I fear I am coming down with something with only one week left before Christmas. I still have various projects to finish up, along with all my baking and wrapping, so I really should be in bed, but after tossing and turning for a half hour, I gave up.
I have been mulling over Christmas traditions this year even though Lyddie is so small still. Traditions have always been an essential part of the holidays for my family and I am beginning to shape our little traditions into whatever works best for us. I know that many people don't have or value traditions or aren't proactive in putting them in place for themselves, which is alright, I guess, but seems like a bit of a shame, especially as a Christian parent. Throughout the entire Scriptures, the Lord is instilling holidays and observances with very specific rituals for His people. Many have the misconception that this had something to do with the actual salvation of the Old Testament Jews (e.g., sacrifices, Passover, etc) but this can't be, since Christ is and always has been the only way to the Father. Those things were all initiated by God to be a forward-looking reminder of His goodness and grace and justice and providence for their children and the grandchildren. They weren't meant to be a legalistic, empty-hearted action but rather an illustration for teaching the future generations what God has done and a reminder of His promise of what He will do.
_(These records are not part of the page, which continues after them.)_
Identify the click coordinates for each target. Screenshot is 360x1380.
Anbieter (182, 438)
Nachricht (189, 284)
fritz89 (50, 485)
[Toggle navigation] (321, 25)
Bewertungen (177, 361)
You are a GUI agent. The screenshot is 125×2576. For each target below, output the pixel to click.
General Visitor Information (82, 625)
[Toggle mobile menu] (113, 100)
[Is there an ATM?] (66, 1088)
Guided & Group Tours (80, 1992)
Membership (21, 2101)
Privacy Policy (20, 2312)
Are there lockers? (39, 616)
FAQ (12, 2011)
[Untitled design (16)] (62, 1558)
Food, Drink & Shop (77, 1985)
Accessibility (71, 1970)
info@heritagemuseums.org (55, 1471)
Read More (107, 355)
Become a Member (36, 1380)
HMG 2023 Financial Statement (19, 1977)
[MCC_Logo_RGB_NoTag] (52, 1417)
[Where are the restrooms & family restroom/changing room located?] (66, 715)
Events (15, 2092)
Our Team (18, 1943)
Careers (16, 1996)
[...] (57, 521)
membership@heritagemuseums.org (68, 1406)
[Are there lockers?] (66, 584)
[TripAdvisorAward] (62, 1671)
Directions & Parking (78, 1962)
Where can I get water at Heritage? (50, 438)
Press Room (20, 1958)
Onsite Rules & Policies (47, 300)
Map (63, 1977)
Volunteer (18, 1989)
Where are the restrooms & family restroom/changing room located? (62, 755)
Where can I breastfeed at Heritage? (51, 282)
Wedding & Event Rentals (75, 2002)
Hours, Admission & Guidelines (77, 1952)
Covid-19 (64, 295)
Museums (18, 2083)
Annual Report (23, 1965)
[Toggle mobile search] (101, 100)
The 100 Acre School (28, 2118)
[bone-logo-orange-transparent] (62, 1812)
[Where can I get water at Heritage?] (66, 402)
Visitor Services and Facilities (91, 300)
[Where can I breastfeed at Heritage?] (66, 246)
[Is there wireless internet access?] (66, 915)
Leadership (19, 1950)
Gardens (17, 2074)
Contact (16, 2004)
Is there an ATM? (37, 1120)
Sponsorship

Traditions for us as Christians should be no different. While it's fun and exciting to participate in many of the light-hearted traditions together as a family, I think the intent behind all of these activities should be pointing to what God has done and what He promises He will do. I'm not meaning to imply that everything has to be hyper-spiritualized or that if you can't find a spiritual application, you shouldn't do it - we are so much more free as His children than that! There is value in enjoying silly time together as a family - like decorating gingerbread houses like we did with my parents and brothers last night, or enjoying decorating your home to mark the "separateness" of this season from all the others! But as I begin to look forward to raising our children, I want to be specifically conscious of this -not just at the holidays, but also throughout the year. Why do we go to church every Sunday? Why do we celebrate Easter? Why do we do family devotions? Why do we fellowship over dinner as a family together every night? Why do we have family movie nights? Why? Why? Why? The big answer is: to honor God by our traditions. Sometimes all it takes is an action that "separates" the special from the mundane, like decorating your home or even dressing up for church, whatever it is. It teaches our children to mark this as something important and special, worthy of note.
Noel Piper has a book out called "Treasuring God in our Traditions," and I haven't read it, but would really like to. I have a feeling it's very much this same idea, so I need to invest in it when I have a little extra money.